Could you output only the lines from the one containing "Digital Skyrocket (599, 2557)" through the last line of the data, both included?

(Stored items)
*-*-*
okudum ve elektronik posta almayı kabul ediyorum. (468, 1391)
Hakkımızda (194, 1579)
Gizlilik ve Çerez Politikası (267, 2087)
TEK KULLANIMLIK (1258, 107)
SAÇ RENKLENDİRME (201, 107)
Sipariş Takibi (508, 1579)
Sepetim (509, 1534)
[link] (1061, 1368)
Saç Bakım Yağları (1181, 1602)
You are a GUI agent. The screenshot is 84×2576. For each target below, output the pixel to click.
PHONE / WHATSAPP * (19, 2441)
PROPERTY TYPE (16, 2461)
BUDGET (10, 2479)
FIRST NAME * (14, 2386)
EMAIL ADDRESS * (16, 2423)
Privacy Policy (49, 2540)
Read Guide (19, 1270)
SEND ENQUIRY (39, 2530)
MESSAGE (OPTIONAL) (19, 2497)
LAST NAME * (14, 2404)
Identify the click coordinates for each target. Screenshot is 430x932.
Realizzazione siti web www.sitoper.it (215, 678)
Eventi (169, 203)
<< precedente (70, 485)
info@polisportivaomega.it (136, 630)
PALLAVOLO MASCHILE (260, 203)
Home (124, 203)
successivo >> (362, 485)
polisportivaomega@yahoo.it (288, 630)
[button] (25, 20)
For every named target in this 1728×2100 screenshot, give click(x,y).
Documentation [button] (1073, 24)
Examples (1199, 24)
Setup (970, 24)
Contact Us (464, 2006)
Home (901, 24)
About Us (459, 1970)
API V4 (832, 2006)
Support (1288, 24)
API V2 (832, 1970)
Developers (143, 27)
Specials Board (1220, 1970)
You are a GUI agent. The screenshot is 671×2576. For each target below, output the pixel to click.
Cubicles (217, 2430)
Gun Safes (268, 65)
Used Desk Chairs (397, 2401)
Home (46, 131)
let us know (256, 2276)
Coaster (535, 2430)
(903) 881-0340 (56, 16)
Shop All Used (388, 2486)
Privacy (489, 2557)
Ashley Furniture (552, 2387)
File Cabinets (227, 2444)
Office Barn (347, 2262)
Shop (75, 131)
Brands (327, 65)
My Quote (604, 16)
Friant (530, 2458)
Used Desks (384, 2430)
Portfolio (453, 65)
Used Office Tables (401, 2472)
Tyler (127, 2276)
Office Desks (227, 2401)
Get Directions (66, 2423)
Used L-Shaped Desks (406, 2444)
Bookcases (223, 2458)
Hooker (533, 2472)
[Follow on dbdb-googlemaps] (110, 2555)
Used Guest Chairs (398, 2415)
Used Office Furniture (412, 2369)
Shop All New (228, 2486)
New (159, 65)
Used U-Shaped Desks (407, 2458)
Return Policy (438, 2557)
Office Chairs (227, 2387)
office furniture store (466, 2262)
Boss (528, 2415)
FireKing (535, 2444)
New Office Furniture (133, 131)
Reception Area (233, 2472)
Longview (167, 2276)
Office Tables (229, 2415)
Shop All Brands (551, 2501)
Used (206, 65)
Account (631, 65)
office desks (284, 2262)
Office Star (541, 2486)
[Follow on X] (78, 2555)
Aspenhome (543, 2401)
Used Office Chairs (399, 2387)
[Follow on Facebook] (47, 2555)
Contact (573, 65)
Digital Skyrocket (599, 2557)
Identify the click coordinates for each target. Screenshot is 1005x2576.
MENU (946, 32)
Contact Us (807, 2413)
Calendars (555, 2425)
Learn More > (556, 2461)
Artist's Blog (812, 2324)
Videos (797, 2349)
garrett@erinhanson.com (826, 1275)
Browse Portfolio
*-*-*
> _REPLY TO THE TASK_
Digital Skyrocket (599, 2557)
Identify the click coordinates for each target. Screenshot is 1005x2576.
MENU (946, 32)
Contact Us (807, 2413)
Calendars (555, 2425)
Learn More > (556, 2461)
Artist's Blog (812, 2324)
Videos (797, 2349)
garrett@erinhanson.com (826, 1275)
Browse Portfolio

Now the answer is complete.